De eso se quejan precisamente. De ser franceses de segunda o tercera categoría. Y aunque repito que nada justifica lo que ocurre en las calles de París, Marsella o Lyon, Macron no puede hacer oídos sordos a Organizaciones como Amnistía Internacional, el Consejo de Europa o la mismísima ONU, cuya portavoz del Alto Comisionado de las Naciones Unidas para los Derechos Humanos, Ravina Shamdasani, aseguraba el pasado viernes: “Ahora es el momento de que el país aborde seriamente los problemas profundamente arraigados de racismo y discriminación racial entre las fuerzas del orden”. Las imágenes de guerra que dejan lo que empezó como protesta por la muerte de un adolescente - también hemos visto esas imágenes – y se ha convertido en una revuelta salvaje que aprovechan bandas organizadas de saqueadores y delincuentes profesionales delatan un problema recurrente y jamás abordado con la contundencia que el conjunto de la sociedad francesa requiere. Un todo que incluye o, al menos, debería incluir a los franceses cuyos abuelos o padres emigraron a Francia hace años e incluso décadas. De forma especial en los 60, cuando el auge de la economía tras años de posguerra necesitaba mano de obra procedente de antiguas colonias y cuyo destino – en teoría para terminar con las condiciones infrahumanas de las chabolas – acabó siendo alguno de los pisos de enormes edificios en el extrarradio.

Registros mostrados
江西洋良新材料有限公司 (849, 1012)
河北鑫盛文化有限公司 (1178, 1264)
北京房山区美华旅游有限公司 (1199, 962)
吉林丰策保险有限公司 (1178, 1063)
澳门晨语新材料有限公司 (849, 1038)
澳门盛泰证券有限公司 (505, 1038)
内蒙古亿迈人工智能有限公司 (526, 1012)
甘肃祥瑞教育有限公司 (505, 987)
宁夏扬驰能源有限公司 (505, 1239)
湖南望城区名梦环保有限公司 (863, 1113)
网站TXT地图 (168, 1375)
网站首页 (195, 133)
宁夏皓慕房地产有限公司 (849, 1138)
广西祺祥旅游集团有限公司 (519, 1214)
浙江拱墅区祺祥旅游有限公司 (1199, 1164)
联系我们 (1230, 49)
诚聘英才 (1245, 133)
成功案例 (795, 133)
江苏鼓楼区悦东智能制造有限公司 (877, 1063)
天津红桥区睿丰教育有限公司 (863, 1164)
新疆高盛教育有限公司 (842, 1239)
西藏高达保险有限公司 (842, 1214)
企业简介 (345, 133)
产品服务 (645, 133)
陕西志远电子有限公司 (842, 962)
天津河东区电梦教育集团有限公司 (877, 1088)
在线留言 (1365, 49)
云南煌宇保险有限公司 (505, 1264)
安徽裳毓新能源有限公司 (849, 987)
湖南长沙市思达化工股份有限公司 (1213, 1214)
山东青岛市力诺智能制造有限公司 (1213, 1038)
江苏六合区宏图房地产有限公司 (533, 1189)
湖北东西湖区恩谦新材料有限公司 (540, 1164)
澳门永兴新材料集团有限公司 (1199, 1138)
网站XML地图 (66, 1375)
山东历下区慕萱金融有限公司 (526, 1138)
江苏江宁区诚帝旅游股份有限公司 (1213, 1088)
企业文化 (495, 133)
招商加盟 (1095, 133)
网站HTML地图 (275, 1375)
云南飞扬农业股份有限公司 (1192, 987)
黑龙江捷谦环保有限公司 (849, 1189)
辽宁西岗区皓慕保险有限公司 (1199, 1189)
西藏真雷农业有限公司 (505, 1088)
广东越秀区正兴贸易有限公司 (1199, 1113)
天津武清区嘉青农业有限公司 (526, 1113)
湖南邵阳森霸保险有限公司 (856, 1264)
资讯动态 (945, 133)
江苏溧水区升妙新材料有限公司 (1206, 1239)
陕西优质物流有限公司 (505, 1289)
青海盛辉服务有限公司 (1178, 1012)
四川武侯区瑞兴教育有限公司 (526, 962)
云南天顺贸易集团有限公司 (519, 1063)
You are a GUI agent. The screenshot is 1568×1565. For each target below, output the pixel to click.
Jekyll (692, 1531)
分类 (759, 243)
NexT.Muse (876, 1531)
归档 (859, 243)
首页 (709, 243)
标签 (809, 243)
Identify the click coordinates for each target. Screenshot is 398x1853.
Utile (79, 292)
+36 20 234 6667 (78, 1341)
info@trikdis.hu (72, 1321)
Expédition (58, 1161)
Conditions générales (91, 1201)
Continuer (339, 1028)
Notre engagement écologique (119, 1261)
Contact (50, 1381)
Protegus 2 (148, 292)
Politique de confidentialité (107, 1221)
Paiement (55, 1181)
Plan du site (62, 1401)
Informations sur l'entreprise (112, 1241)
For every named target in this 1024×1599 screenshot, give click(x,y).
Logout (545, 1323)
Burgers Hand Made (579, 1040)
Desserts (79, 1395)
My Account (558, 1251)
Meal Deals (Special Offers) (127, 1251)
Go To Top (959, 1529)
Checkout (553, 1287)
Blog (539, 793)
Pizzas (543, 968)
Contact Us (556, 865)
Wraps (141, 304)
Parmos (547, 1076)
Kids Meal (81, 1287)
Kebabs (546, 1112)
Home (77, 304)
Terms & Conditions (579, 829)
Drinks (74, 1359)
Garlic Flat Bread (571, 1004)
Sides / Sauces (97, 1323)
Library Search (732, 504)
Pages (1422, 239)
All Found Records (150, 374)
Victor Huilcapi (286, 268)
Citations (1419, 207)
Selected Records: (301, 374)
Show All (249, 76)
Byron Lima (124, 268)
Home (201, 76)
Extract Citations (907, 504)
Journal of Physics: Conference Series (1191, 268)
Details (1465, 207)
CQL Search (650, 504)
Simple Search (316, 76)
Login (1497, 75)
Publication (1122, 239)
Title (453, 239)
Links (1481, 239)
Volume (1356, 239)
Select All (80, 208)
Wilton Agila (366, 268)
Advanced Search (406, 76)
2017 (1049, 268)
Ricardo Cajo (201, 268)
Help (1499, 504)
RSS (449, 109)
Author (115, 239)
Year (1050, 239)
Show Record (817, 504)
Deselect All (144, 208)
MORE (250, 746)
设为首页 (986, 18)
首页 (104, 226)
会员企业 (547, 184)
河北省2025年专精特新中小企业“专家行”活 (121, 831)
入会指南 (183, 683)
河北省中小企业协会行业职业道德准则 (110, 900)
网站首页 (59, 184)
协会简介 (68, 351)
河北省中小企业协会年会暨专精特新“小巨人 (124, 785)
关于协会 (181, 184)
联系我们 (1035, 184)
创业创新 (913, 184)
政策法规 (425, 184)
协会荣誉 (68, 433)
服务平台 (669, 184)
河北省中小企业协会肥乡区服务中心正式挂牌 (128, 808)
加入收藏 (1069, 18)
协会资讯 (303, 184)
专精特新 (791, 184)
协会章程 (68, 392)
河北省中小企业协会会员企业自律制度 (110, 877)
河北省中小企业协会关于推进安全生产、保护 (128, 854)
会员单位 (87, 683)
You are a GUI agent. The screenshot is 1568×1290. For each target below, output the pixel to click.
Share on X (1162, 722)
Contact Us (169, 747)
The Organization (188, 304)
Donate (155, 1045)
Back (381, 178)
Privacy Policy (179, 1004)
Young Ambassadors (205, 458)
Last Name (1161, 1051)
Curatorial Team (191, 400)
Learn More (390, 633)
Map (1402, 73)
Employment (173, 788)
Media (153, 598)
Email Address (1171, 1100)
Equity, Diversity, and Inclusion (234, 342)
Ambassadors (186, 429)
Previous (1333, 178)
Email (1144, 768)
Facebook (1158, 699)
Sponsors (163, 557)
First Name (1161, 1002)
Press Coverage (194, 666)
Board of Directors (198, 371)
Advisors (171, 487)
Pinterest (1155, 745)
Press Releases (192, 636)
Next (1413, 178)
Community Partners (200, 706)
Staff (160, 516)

Tarea 1
Enumera las ciudades francesas que se mencionan en el fragmento sobre los disturbios en Francia.
Tarea 2
Según el fragmento sobre los disturbios en Francia, ¿qué cargo ocupa Ravina Shamdasani?
Tarea 3
Retoma el fragmento sobre los disturbios en Francia y continúalo a partir de su última oración.

Respuesta esperada 1
París, Marsella y Lyon.

Respuesta esperada 2
Es portavoz del Alto Comisionado de las Naciones Unidas para los Derechos Humanos.

Respuesta esperada 3
Aparte de las acusaciones a las fuerzas de seguridad francesas de abuso policial en el manejo de manifestaciones masivas, como las de los “chalecos amarillos” o las más recientes protestas contra la reforma de las pensiones, la muerte de Nahel parece poner en evidencia que el problema va más allá. Un conflicto marcado por las políticas de inmigración del país galo, que ha desembocado en una generación que no reconoce sino que ataca los símbolos del país al que llegaron sus ascendientes. Problemas y conflictos culturales, de inmigración y entre grupos marginales que están arraigados en la sociedad de ese país desde hace años. Los políticos pasan, el problema persiste y aumenta.
De modo que Macron sigue, de momento, haciendo filigranas para evitar tomar medidas que puedan encender más el ambiente en estas barriadas al tiempo que apoya a la policía, resiste a la oposición y a la opinión pública, con el objetivo de salir lo menos tocado posible en su prestigio electoral. Y sin olvidar que la capital francesa acoge el Mundial de Rugby en otoño y los Juegos Olímpicos el verano que viene. Esta misma tarde de domingo ha convocado de nuevo a su gabinete de crisis y tras la reunión está previsto que se dirija a los franceses. Será el momento de ver si la sangre ya circula por donde debe, aunque tenga que continuar tirando de funambulismo.